Learning Japanese with Memory Issues – Feeling Discouraged

Hi everyone! 🙂 I’m a new Japanese learner who is neurodivergent (Autism, ADHD), and has some memory issues due to past brain procedures.

I’ve been learning for a bit over 2 weeks now so I’m very much a beginner. And my progress so far has been…slow. I have thus far been focusing on learning the kana. As of now, I have memorized all hiragana and know all the “extras” as I call them (like dakuten, blended letters, long consonants and vowels, etc). I can write them comfortably as well. My main resource is Busuu (not perfect, but I am quite enjoying it!) so I’ve learned some very basic vocab as well.

However, I have seen many people say that learning hiragana and katakana can be done in a few hours’ time, which is amazing to me and makes me feel like my progress is incredibly slow.

I anticipate that katakana will take the same amount of time, if not longer, to learn than hiragana – so I’m looking at about a month total to learn both of them.

I’m sure I’m not alone in wanting to just dive right in to learning kanji, reading, and vocabulary. But I really wanted to do this right and master the basics first. I guess I’m just feeling a bit discouraged because, with my memory issues, it feels like it will take me a long time to see any meaningful progress.

How long did it take you guys to learn hiragana and katakana? Anyone else out there dealing with learning Japanese while having memory issues and/or being neurodivergent?

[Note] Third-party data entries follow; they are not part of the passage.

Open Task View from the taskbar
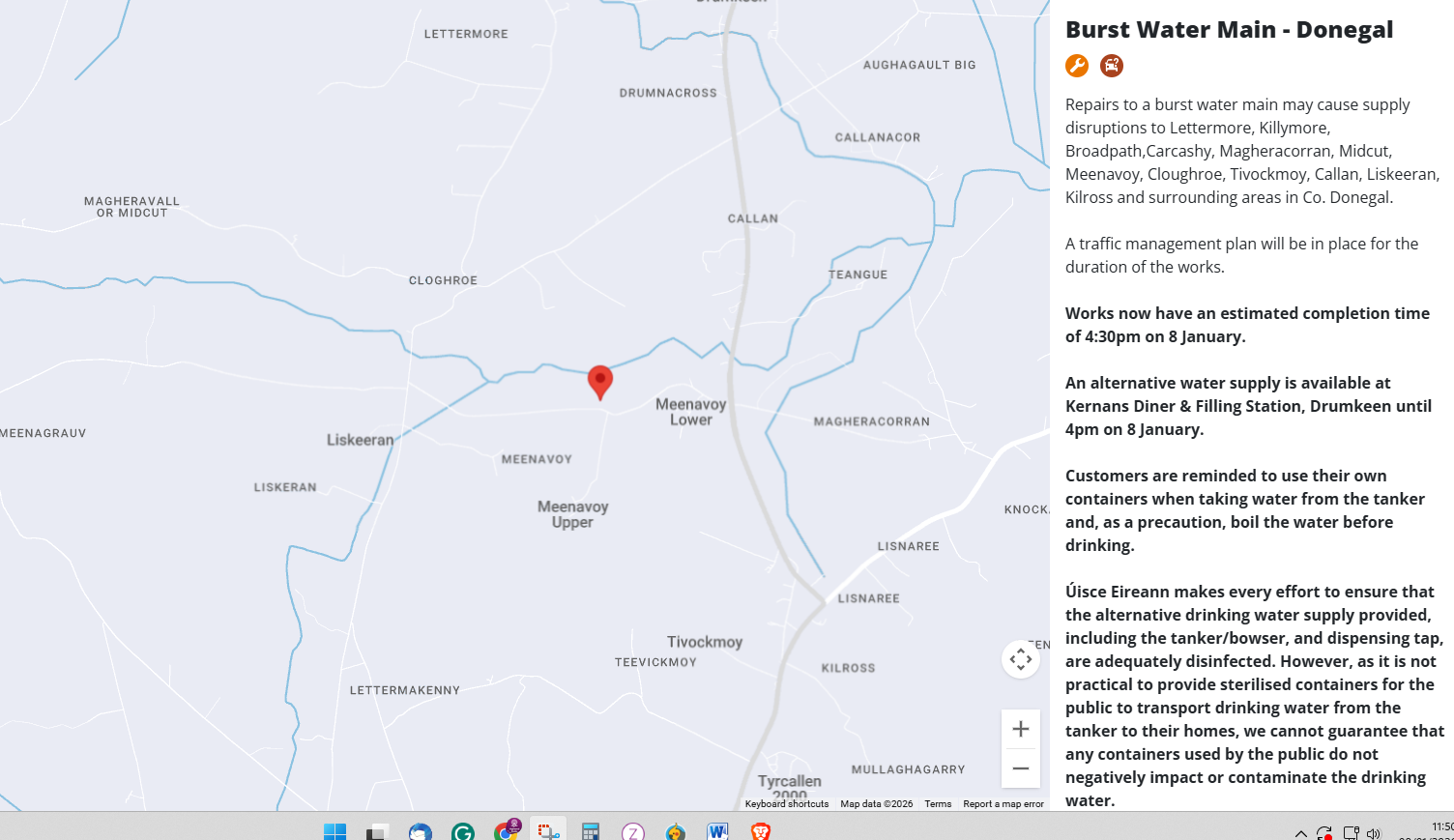This screenshot has height=840, width=1454. (x=377, y=831)
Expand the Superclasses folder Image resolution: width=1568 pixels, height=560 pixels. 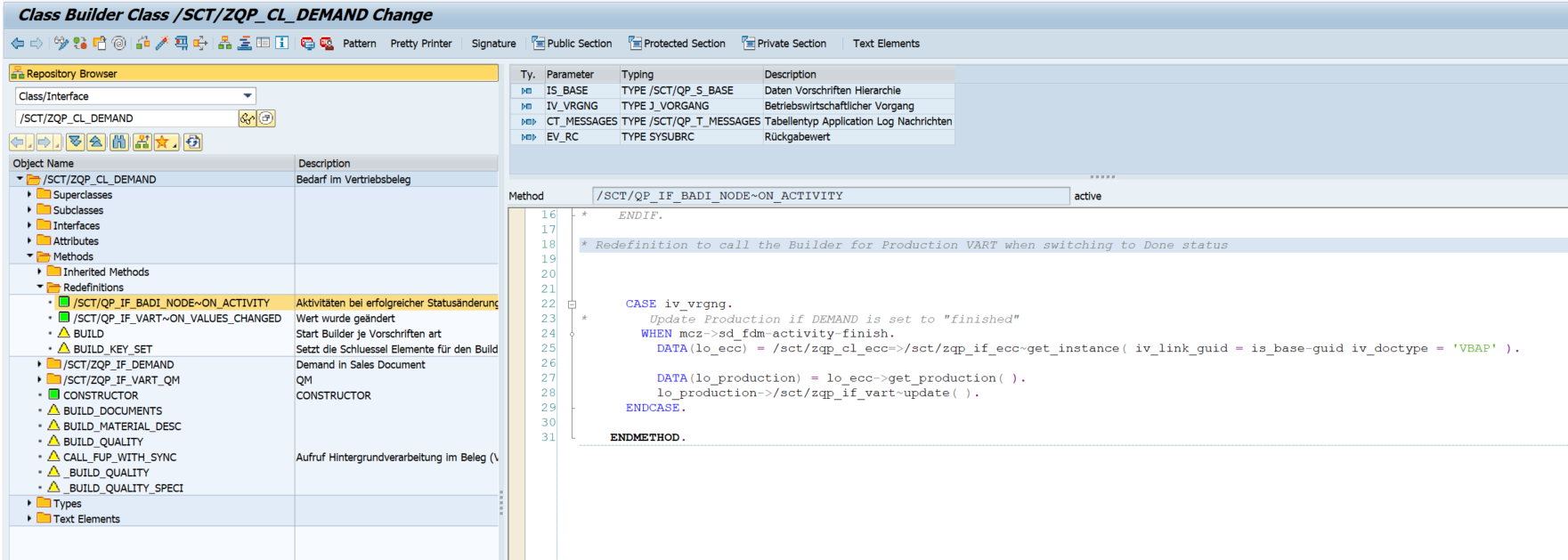point(29,194)
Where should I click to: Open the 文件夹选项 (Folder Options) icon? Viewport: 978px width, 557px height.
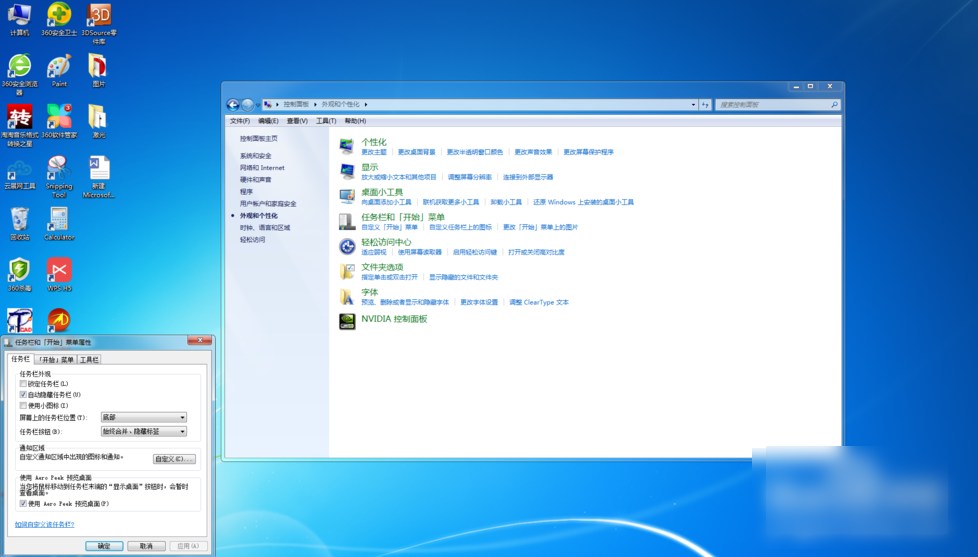pos(347,271)
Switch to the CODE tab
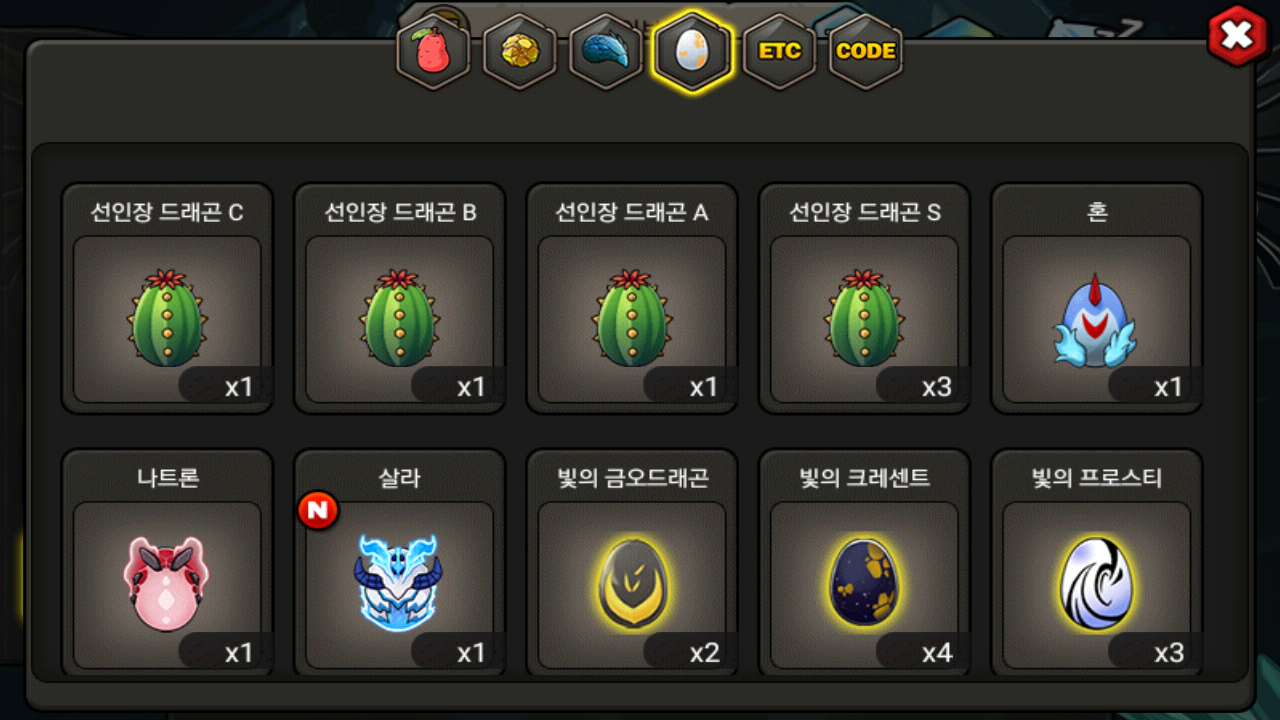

How do you maintain motivation when it feels like your progress speed is not where you would like it to be?

24 comments
  1. You’re not the first one to have autism, ADHD, or other motivational issues on this sub; I suggest searching “ADHD” in this sub for starters. See what you can gather.
    That way your question will be more specific, and the answers more helpful and tailored to you.

  2. I don’t have memory issues but when I learned kana, it takes days and weeks to finally memorize all of them. My friends also cannot recall and are confused many of the characters.

    My point is that don’t compare your progress with some of these people online. Many of them are very good at learning so they tend to share their progress and might give and impression that remembering kana is easy.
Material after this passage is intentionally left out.